Steps to creating a wedding budget:
1. Talk to each other
Start by discussing about your ideal wedding with each other. Talk about how you would like it to be, if you have a dream venue, what kind of theme do you want and so on. Another important thing to also discuss about is the size of the wedding. The number of guests will impact your expenditures greatly, so while you don’t have to come up with an actual guest list right now, it’s a good idea to have an estimate of the headcount.
2. Set a priority list
The next step is to write down the top three priorities that each of you have for the wedding. For example, one of you might care more about great music, a beautiful venue and gorgeous photos. Your partner, on the other hand, may want to focus more on videography, entertainment and good food. Once you have each other’s priorities noted down, you can then come up with a way to meld them together and achieve a cohesive theme. Going down the road, these top items will be the segments of the wedding that you may be willing to splurge a little more on, and you can adjust the spendings on other segments accordingly.
Before you start crunching numbers, send out inquiries to different vendors first. This will give you an idea of the current market price for each section of your wedding. If you haven’t been involved in planning a wedding for the past couple of years, the costs of certain items may surprise you, especially when it comes to hidden costs that you may not be aware of. In order to come up with a practical budget, we suggest doing adequate research to get a good idea of pricing, and then figure out the amount that you’ll need for your big day.
4. Who is paying?
Now that you have a ballpark number, you can then talk about who will be contributing to the wedding funds. If your family members are planning to help you out, this will be the time to have the discussion with them about the amount that they can commit to. These discussions are best held separately, so that your respective families will not be pressured to match each other’s contributions. Some family members may prefer to foot the bill for certain segments of the wedding, such as the flowers, your cake and so on, instead of giving an actual amount. If that is the case, do remember to ask if there is a limit to how much they are willing to fork out for each of these items, or include them in consultations with those specific vendors so they are informed of the pricing.
5. Set up your wedding budget spreadsheet (download wedding budget sheet here)
The numbers are in, you have the available funds noted down, now you can create your wedding budget spreadsheet. Below are the steps to setting it up:
- Write down your total budget at the top. This is the estimated amount that you are planning to spend for your wedding.
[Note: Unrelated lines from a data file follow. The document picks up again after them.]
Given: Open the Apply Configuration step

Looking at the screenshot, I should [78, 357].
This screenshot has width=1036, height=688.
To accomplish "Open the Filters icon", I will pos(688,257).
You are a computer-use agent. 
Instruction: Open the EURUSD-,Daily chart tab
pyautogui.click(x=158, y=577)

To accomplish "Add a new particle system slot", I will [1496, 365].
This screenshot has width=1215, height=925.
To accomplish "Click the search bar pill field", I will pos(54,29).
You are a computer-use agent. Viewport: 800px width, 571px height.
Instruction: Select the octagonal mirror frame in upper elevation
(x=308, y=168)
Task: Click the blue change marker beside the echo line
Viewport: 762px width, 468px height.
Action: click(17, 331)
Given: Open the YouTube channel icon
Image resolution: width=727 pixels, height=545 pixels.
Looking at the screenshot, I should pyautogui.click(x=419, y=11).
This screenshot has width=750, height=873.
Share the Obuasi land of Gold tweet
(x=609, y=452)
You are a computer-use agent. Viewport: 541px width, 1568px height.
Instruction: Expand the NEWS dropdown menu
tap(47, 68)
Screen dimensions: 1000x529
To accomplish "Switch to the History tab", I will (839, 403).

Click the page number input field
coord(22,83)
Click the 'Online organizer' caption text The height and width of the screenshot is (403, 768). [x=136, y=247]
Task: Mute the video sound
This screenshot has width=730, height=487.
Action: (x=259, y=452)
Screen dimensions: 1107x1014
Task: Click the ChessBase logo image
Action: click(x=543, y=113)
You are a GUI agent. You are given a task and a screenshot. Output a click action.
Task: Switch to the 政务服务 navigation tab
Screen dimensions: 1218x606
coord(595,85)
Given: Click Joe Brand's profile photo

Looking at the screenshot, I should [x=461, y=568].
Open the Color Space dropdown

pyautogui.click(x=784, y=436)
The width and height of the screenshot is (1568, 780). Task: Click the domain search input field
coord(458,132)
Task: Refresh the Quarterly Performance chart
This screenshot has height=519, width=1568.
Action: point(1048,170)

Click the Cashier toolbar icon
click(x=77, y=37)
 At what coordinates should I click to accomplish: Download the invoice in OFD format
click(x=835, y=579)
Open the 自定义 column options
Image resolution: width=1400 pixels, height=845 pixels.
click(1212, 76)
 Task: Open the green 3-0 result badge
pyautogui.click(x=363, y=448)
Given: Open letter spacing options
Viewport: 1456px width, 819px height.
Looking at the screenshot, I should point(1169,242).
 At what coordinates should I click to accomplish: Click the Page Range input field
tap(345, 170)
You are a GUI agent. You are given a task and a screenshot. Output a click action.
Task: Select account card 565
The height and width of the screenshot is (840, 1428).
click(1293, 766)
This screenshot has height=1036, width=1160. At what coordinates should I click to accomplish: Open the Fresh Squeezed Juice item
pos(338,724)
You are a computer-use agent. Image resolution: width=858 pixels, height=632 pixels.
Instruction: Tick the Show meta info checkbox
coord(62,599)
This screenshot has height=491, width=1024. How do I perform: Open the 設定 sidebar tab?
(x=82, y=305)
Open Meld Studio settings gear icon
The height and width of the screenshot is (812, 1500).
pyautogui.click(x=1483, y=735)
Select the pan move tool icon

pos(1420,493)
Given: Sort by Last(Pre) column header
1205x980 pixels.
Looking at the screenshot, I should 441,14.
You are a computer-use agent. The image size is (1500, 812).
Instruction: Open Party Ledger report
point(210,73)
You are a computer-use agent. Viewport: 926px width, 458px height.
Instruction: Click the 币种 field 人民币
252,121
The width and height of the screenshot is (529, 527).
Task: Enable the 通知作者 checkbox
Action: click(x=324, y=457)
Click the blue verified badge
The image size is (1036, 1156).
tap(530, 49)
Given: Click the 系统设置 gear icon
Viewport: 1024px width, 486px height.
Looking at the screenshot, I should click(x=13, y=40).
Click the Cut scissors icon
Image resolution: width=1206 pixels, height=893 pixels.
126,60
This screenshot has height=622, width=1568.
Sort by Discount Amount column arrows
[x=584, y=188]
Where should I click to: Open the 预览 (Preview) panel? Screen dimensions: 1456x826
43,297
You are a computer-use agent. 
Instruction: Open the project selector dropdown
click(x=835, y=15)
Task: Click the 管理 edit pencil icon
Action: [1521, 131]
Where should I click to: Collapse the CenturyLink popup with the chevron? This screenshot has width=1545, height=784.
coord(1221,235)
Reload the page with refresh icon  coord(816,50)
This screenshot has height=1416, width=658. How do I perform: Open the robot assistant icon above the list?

Putting the figure at the top of the sheet makes it easier for you to stay grounded, especially when it comes to budgeting for more extravagant items in the wedding.
- Create a column called Wedding Expenditures, and under this column, list down each section of your wedding expenses (e.g. reception venue, centrepieces, invitations etc.)
- To the right of this column, write down the estimated budget for each of the sections. To help you out, here is a breakdown by The Knot on fund allocations:
- Reception: 48 – 50%
- Ceremony: 2 – 3%
- Attire: 8 – 10%
- Flowers: 8 – 10%
- Entertainment / music: 8 – 10%
- Photography / videography: 10 – 12%
- Stationery: 2 – 3%
- Wedding rings: 2 – 3%
- Transportation / parking: 2 – 3%
- Gifts: 2 – 3%
- Miscellaneous: 8%
Remember that these allocations are not set in stone, you can adjust the numbers based on your wedding priorities. The divisions are just a guideline so you don’t go overboard with your spendings, so as long as the total amount doesn’t stray too far from the original, you should be good.
- Next, create a column for the actual cost of each section. This will be filled up when you obtain quotes from vendors and decide on which one you will book for your wedding.
- After the actual cost column, set up the remaining columns: Deposit amount, deposit due date, instalment amount, instalment due date, balance amount, balance due date, and payment details. These information should all be gathered either before or right after you book with your desired vendors, so all the numbers will be organised for easy reference further down the road. In payment details, you can jot down the methods of payment acceptable by each vendor, so that you will have the appropriate funds ready when the fees are due.
Once the spreadsheet is done, remember to constantly update it whenever you obtain new information from your vendors. Some vendors may incur a penalty if you fail to submit payment on time, to avoid these unnecessary expenditures, don’t forget to keep a strict watch on the dates or set reminders to ensure nothing is missed.